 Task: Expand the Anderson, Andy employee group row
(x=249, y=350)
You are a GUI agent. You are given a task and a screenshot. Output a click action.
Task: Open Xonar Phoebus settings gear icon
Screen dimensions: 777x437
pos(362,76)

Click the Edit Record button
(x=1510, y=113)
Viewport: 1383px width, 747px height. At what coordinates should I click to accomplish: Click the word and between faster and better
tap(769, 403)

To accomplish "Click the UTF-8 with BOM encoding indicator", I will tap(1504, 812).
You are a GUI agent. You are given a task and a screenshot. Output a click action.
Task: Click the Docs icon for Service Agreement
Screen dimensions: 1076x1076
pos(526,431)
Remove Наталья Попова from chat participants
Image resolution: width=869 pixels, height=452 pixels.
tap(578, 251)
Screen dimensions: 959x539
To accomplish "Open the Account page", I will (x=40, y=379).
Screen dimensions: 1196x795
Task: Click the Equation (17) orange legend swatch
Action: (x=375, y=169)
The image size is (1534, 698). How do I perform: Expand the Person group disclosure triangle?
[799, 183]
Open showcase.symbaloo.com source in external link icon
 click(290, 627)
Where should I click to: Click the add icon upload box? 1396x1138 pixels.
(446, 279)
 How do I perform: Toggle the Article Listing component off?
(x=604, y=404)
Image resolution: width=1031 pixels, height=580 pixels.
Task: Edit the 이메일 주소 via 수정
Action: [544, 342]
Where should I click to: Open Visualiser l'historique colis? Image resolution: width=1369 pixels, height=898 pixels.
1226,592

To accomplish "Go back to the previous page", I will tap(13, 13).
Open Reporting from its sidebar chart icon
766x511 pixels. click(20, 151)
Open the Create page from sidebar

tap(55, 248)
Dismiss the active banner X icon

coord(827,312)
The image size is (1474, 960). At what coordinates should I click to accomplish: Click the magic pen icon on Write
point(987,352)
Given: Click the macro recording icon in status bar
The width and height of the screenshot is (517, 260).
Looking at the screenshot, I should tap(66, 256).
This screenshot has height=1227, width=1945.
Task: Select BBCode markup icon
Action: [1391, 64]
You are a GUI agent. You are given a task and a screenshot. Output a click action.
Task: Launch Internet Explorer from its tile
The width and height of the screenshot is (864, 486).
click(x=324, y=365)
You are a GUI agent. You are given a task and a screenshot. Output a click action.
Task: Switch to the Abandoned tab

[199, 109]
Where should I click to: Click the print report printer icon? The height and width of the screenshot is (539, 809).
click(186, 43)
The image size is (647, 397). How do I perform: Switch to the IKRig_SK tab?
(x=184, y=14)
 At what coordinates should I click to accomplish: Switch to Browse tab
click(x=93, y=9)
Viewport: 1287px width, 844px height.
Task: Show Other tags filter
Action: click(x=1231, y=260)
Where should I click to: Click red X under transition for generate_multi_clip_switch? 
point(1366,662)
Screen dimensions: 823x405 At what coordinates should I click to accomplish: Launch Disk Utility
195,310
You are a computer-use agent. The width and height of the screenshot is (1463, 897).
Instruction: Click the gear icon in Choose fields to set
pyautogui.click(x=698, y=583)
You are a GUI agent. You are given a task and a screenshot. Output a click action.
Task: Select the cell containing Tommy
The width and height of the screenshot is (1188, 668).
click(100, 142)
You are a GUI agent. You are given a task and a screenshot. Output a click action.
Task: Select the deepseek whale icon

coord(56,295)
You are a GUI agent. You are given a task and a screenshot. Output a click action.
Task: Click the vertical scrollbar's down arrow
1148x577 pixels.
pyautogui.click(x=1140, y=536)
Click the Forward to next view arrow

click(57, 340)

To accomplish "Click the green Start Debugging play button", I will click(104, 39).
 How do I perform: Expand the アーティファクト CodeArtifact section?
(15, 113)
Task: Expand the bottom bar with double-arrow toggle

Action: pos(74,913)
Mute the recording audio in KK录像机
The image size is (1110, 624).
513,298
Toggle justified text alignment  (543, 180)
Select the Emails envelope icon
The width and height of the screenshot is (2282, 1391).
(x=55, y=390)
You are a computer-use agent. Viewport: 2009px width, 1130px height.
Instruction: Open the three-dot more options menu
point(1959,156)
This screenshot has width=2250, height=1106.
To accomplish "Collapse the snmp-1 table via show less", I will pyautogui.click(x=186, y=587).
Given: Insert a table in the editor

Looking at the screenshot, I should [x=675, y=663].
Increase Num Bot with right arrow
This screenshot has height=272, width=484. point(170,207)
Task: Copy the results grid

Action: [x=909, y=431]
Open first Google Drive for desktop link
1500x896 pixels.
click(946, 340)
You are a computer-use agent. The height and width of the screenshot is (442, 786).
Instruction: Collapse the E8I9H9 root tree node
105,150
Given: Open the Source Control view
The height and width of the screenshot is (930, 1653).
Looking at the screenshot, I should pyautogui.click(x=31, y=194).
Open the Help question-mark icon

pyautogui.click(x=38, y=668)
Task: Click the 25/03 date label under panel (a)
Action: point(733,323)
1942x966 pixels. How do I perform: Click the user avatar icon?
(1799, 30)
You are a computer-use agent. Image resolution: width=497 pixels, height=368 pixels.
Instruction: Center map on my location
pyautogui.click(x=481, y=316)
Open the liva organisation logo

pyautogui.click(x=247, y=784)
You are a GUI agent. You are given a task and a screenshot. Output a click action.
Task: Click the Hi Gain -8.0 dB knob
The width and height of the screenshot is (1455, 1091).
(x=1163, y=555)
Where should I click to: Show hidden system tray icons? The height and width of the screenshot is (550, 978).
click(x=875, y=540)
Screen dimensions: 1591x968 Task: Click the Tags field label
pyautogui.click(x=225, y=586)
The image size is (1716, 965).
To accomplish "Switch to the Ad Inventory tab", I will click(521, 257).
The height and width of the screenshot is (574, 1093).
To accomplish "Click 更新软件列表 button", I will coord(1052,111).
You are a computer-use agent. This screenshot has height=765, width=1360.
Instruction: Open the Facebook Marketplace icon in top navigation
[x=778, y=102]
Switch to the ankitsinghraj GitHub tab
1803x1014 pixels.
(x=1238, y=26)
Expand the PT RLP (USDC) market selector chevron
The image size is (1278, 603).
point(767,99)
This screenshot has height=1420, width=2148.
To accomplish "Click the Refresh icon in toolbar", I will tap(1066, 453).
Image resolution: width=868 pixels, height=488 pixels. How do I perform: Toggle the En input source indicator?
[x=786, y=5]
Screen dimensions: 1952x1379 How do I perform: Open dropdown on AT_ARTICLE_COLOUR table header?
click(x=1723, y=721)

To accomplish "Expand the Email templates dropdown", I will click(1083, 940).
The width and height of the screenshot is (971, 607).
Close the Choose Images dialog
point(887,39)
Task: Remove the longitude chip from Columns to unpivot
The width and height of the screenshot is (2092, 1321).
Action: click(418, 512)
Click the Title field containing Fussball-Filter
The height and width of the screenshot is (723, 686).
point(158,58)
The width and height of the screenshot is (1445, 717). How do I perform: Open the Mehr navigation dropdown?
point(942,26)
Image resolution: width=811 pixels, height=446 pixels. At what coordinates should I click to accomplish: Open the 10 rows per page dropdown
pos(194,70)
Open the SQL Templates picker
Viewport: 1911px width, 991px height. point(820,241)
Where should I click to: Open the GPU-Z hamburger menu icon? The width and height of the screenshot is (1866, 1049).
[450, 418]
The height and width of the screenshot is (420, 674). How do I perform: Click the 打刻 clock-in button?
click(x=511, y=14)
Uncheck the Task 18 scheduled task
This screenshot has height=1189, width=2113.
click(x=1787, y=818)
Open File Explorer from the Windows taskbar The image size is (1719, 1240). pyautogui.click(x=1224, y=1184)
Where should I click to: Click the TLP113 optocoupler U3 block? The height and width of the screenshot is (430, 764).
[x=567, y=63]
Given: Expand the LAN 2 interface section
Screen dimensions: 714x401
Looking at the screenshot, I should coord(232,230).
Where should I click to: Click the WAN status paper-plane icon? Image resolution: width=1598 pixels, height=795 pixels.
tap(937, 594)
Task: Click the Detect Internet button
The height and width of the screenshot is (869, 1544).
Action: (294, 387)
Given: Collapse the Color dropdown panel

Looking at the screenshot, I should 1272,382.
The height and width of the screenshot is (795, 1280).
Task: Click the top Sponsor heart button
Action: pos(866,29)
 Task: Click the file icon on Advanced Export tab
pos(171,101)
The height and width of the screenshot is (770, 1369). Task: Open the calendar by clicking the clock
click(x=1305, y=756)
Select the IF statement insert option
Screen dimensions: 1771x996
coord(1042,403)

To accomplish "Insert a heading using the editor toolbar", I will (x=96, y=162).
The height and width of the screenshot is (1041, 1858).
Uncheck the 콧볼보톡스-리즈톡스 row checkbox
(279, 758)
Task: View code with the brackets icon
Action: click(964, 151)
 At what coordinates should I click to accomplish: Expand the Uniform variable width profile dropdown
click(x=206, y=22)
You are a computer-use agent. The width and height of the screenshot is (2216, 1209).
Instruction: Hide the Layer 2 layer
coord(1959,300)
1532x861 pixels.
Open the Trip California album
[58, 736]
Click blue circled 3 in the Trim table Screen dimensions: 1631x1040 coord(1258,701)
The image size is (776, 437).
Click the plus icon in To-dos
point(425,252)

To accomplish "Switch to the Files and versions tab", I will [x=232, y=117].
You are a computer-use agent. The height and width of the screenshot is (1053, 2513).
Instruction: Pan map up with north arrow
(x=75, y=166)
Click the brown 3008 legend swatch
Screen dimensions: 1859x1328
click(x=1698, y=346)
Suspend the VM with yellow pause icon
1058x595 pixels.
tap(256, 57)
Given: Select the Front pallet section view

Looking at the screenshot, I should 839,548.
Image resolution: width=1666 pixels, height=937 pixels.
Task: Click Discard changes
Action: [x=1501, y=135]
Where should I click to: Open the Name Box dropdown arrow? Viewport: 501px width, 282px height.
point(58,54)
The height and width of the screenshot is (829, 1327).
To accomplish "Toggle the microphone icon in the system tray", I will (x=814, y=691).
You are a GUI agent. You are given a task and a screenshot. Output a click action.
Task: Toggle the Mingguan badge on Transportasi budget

__Your objective__. Your answer must be the lines from the one that contains "The height and width of the screenshot is (869, 1544)." through the last line of the entries above, copied exactly, with no other lines.

__Task response__.
The height and width of the screenshot is (869, 1544).
Action: (294, 387)
Given: Collapse the Color dropdown panel

Looking at the screenshot, I should 1272,382.
The height and width of the screenshot is (795, 1280).
Task: Click the top Sponsor heart button
Action: pos(866,29)
 Task: Click the file icon on Advanced Export tab
pos(171,101)
The height and width of the screenshot is (770, 1369). Task: Open the calendar by clicking the clock
click(x=1305, y=756)
Select the IF statement insert option
Screen dimensions: 1771x996
coord(1042,403)

To accomplish "Insert a heading using the editor toolbar", I will (x=96, y=162).
The height and width of the screenshot is (1041, 1858).
Uncheck the 콧볼보톡스-리즈톡스 row checkbox
(279, 758)
Task: View code with the brackets icon
Action: click(964, 151)
 At what coordinates should I click to accomplish: Expand the Uniform variable width profile dropdown
click(x=206, y=22)
You are a computer-use agent. The width and height of the screenshot is (2216, 1209).
Instruction: Hide the Layer 2 layer
coord(1959,300)
1532x861 pixels.
Open the Trip California album
[58, 736]
Click blue circled 3 in the Trim table Screen dimensions: 1631x1040 coord(1258,701)
The image size is (776, 437).
Click the plus icon in To-dos
point(425,252)

To accomplish "Switch to the Files and versions tab", I will [x=232, y=117].
You are a computer-use agent. The height and width of the screenshot is (1053, 2513).
Instruction: Pan map up with north arrow
(x=75, y=166)
Click the brown 3008 legend swatch
Screen dimensions: 1859x1328
click(x=1698, y=346)
Suspend the VM with yellow pause icon
1058x595 pixels.
tap(256, 57)
Given: Select the Front pallet section view

Looking at the screenshot, I should 839,548.
Image resolution: width=1666 pixels, height=937 pixels.
Task: Click Discard changes
Action: [x=1501, y=135]
Where should I click to: Open the Name Box dropdown arrow? Viewport: 501px width, 282px height.
point(58,54)
The height and width of the screenshot is (829, 1327).
To accomplish "Toggle the microphone icon in the system tray", I will (x=814, y=691).
You are a GUI agent. You are given a task and a screenshot. Output a click action.
Task: Toggle the Mingguan badge on Transportasi budget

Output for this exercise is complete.